INPUT MATERIAL:
--------------------------------------------------
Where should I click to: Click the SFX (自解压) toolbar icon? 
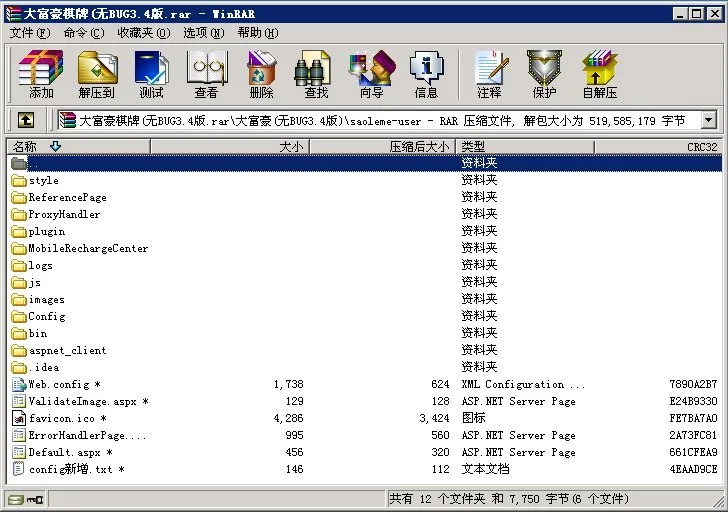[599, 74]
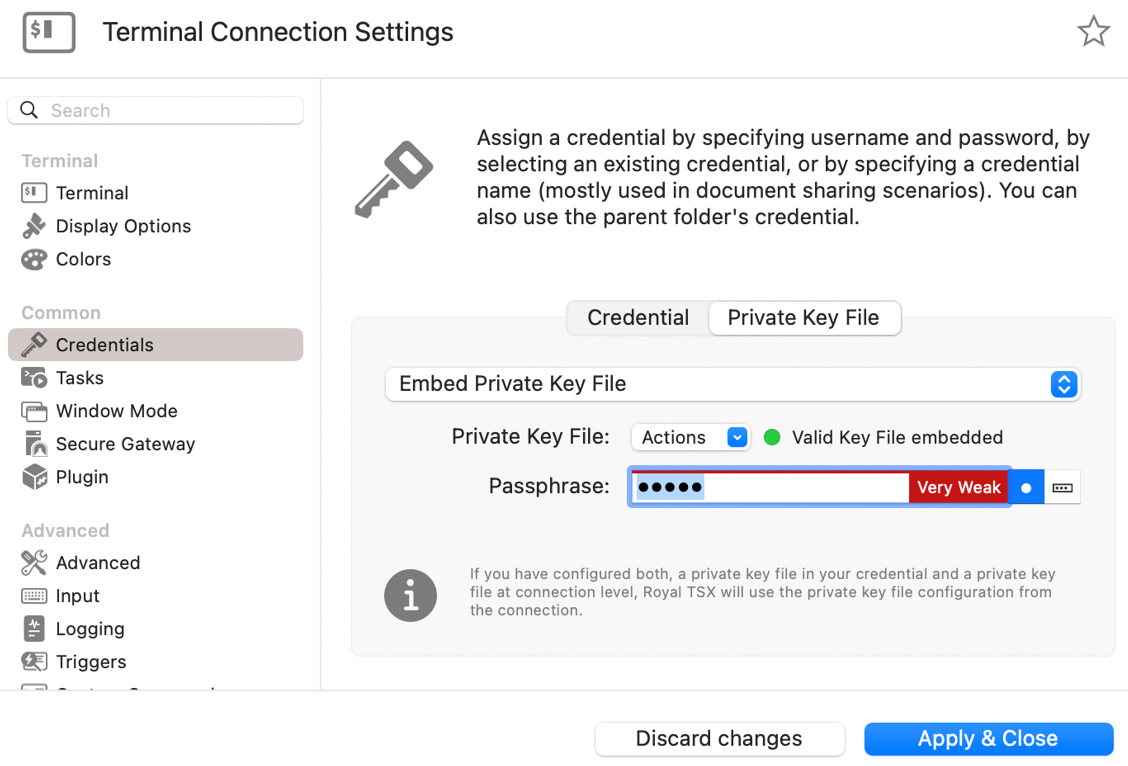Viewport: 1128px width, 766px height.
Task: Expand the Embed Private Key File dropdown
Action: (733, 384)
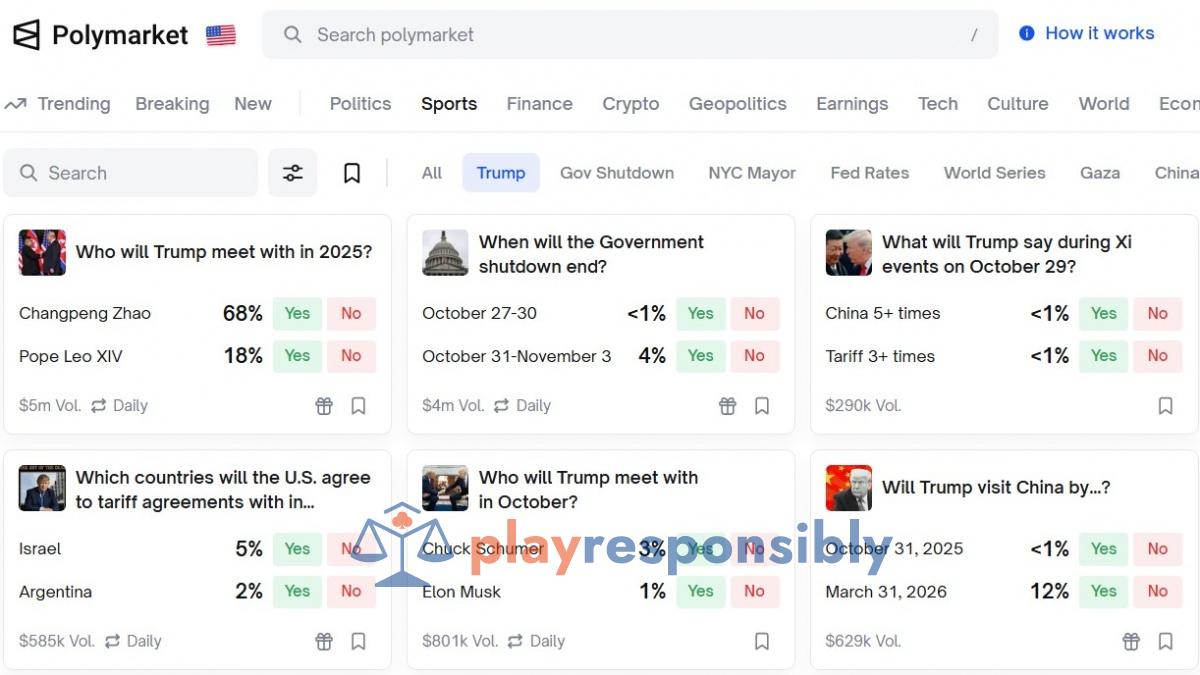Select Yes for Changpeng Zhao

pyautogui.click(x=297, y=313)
--------------------------------------------------
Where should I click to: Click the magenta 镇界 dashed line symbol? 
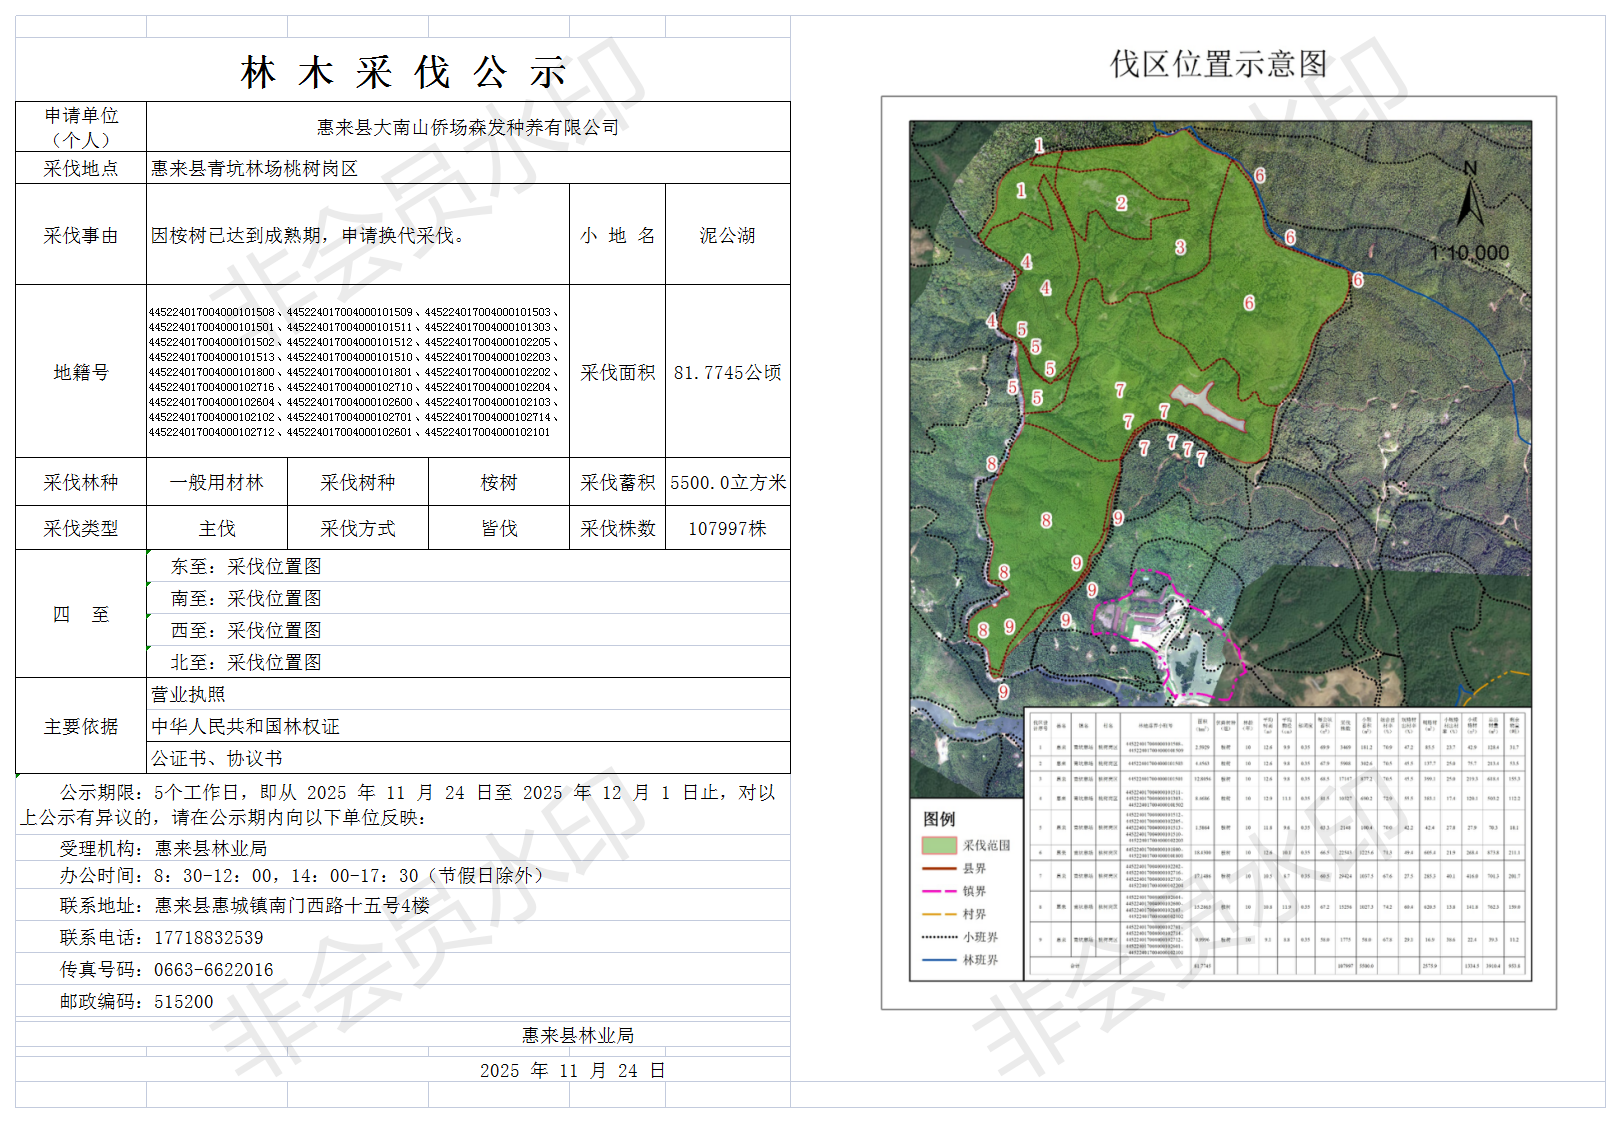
--------------------------------------------------
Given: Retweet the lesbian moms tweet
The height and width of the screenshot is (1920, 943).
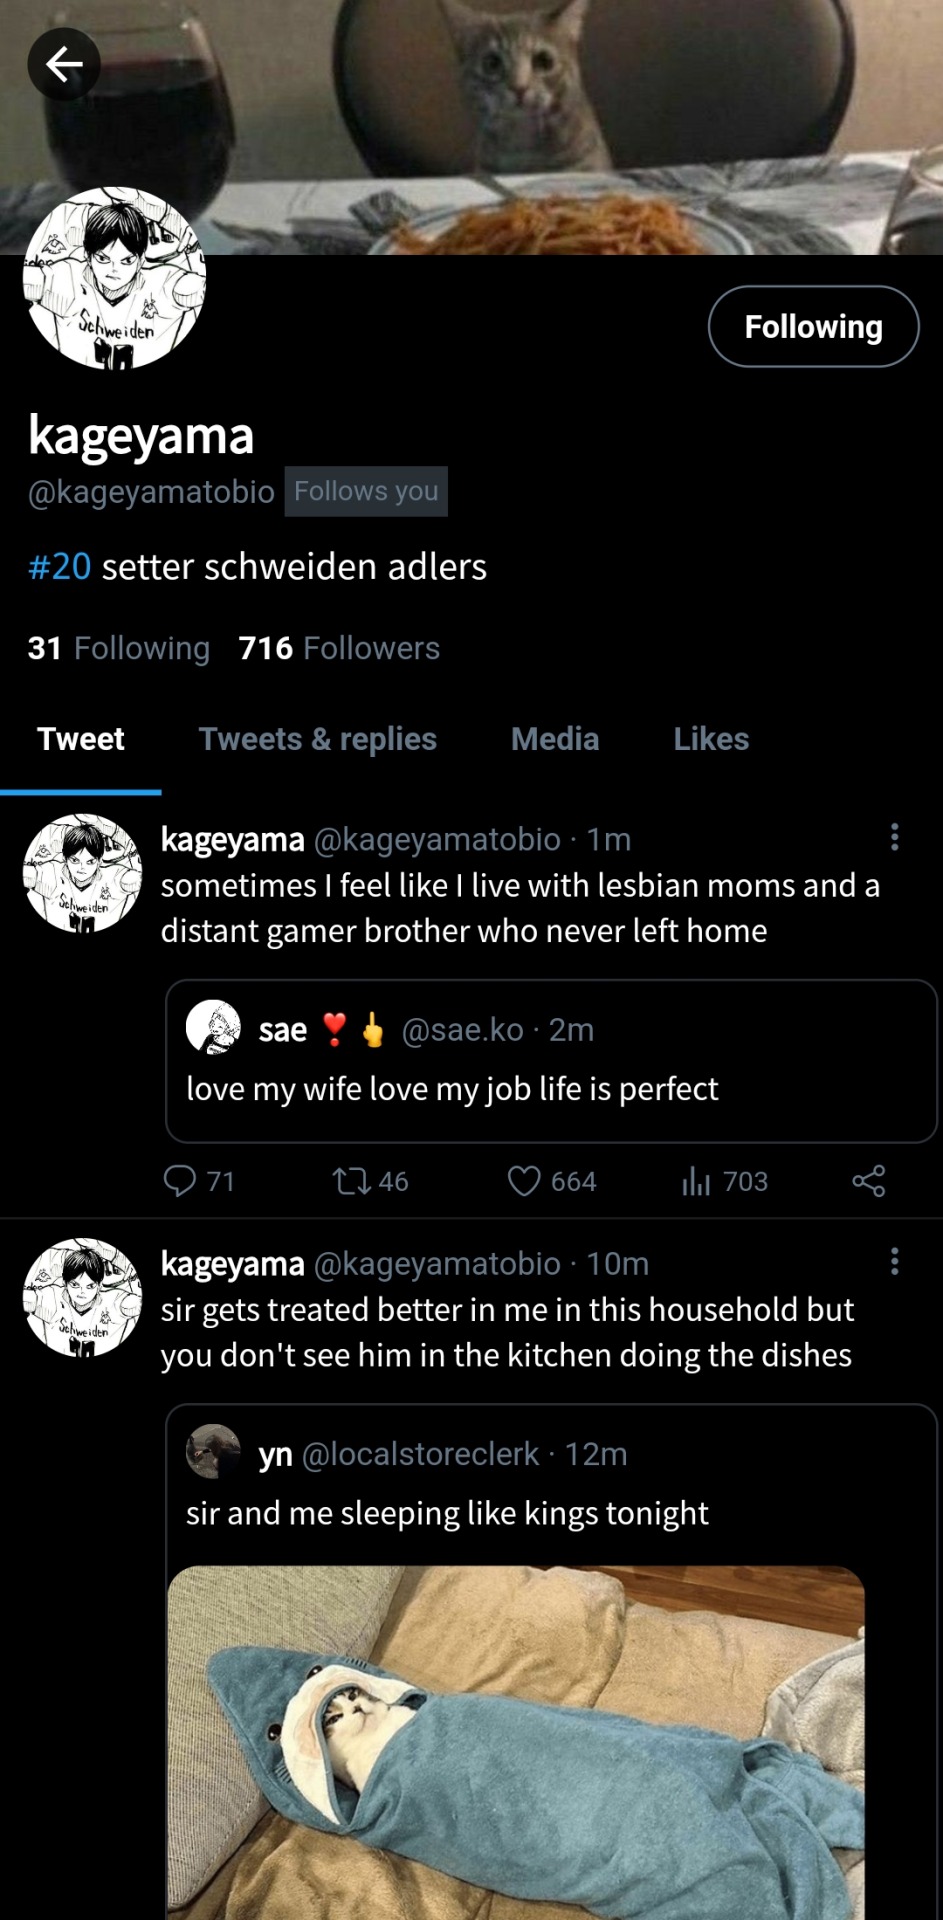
--------------------------------------------------
TASK TO COMPLETE: Taking the records above, retype every line from the one with "Given: Retweet the lesbian moms tweet" down to the one with "The height and", exactly and with nothing else.

TASK RESULT:
Given: Retweet the lesbian moms tweet
The height and width of the screenshot is (1920, 943).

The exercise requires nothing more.